Máximo Fernández Alvarado
Máximo Fernández Alvarado | |
---|---|
Fernández Alvarado c.1900 | |
President of the Constitutional Congress | |
In office 1 May 1916 – 27 January 1917 | |
Preceded by | Leonidas Pacheco Cabezas |
Succeeded by | Arturo Volio Jiménez |
In office 1 May 1913 – 30 May 1914 | |
Preceded by | Ezequiel Gutiérrez Iglesias |
Succeeded by | Leonidas Pacheco Cabezas |
Deputy of the Constitutional Congress | |
In office 1 May 1912 – 27 January 1917 | |
Constituency | San José Province |
Personal details | |
Born | Desamparados, Costa Rica | 18 November 1858
Died | 10 February 1933 San José, Costa Rica | (aged 74)
Political party | Republican Party |
Parent(s) | José Francisco Fernández Quezada Juana Alvarado Madrigal |
Education | University of Santo Tomás |
Occupation | Politician, lawyer |
Máximo Fernández Alvarado (1858–1933) was a Costa Rican politician.[1]

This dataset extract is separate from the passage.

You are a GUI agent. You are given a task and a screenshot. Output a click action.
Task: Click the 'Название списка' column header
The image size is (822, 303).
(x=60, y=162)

Born in Desamparados in 1858, he graduated as a Bachelor in Philosophy and Letters at the University of Santo Tomas at fourteen years old and as a lawyer in the same institution in 1881 with merit.[1]

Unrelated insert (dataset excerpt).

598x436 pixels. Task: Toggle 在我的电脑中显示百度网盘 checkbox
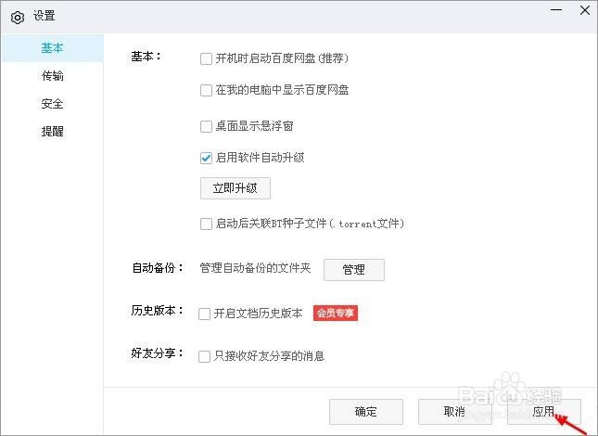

He occupied several important positions, among them these are Secretary of State, Deputy and President of the Constitutional Congress 1913–1914 and 1916–1917. He founded the Partido Republicano, an ideology that combined doctrines of liberalism and populism, and was a candidate to the presidency in Costa Rican elections of 1902, 1906 and 1913.[1] On several occasions he was exiled for political reasons.He also published a poetic anthology.[1]